As part of a recent Girls, Inc. summer camp activity we hosted at work, I designed and produced about a dozen Electronic Mood Rings. This turned out to be a learning experience in many ways.
I learned that, while SMT devices are tricky to work with, SOIC parts can be reasoned with if you use a good iron, silver-bearing solder, and generous amounts of flux.
I learned that 1206 SMT parts are very forgiving but still a pain to solder by hand. Stencils and reflow may be the way to go, here. Or just outsourcing it.
I learned that PIC12F1571 microcontrollers should be able to run at 32MHz internal clock speed. Nice! Except that mine didn’t want to turn the PLL on, and I had to settle for 16MHz because it was easier than continuing to argue the point. Besides, the new BRW instruction means no more mucking about making sure my computed GOTO tables don’t cross 8-bit boundaries. So I can forgive a few quirks.
I learned that I still don’t know how to solder true SMT parts such as NeoPixel Mini PCBs. Might need a reflow plate for those.
I learned that, for whatever reason, clear PLA filament just will not print reliably on my machine. Purple printed fine. Pink printed fine. Blue printed fine. Even black cooperated and printed without problems, which isn’t always a sure thing. But three different reputable brands of clear filament caused 95% of the problems. It jammed. It blobbed. It strung. It refused to adhere to the bed at one point.

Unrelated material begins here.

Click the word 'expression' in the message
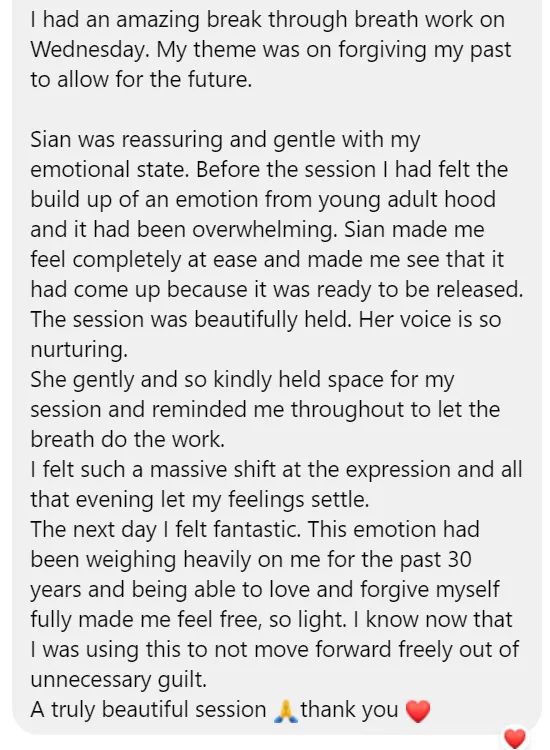550x750 pixels. pyautogui.click(x=398, y=471)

I also learned not to trust knockoff parts. The battery holders I bought only worked properly once I figured out you need to wedge a strip of aluminum foil under the negative contact, to get it to work. Pure Chinesium. Well, to be fair, they were a lot less expensive, and worked well other than that. My guess is they were tested with a different brand of battery.

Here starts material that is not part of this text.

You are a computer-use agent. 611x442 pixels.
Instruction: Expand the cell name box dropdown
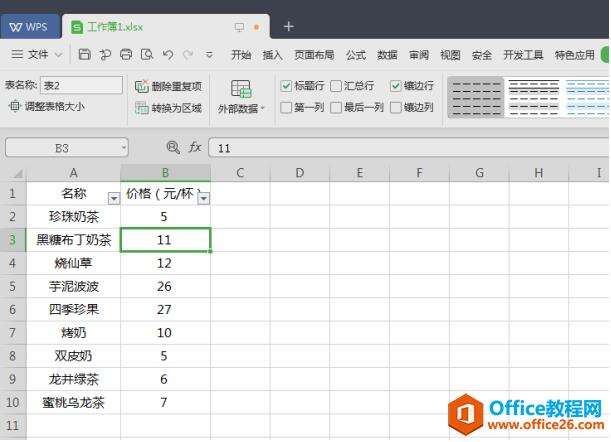tap(122, 147)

The most surprising thing I learned about was the Phantom Voltage Divider.
I should explain. The battery holders I was using included a small circuit board, a CR2032 battery, a SPST switch, and metal contacts and traces. That’s it. No resistors or other electronics. Bare-bones simple.

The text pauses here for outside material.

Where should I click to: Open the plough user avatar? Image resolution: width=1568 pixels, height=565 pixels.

So it was perplexing to put a 3V battery in and, with the switch off, measure 1.8V out. Changing voltages like that requires either active electronics or at the minimum, two resistors. There were no resistors anywhere on this board. What was happening?
Lack of sleep due to optimistic scheduling was what was happening. It turned out that the meter was correct. It really was reading 1.8V, and it was all my fault. Well, mine and the meter’s.
Multimeters (real ones) have a finite input impedance. This can be a calibrated high value of, for example, 10M ohms on professional desktop meters like the Agilent 34401A, or a similar, uncalibrated but high value on handheld meters. No doubt the Fluke that I was using has a well-understood input impedance. Or at least a high one.
Most of the time, this high impedance means that the meter won’t have a significant effect on the circuit voltage. What little current flows through the meter is lost in the (much greater) flow of current through the circuit.
This circuit was off, though — but still read 1.8V. Due to lack of sleep, it took me a few minutes to figure out the answer. I was the missing resistor. Part of my hand was in contact with the positive terminal on top of the battery, and a few microamps of current were leaking through my hand to the meter. Since the meter had roughly the same input resistance … it and I formed a voltage divider.
The laws of physics have a sense of humor, I guess.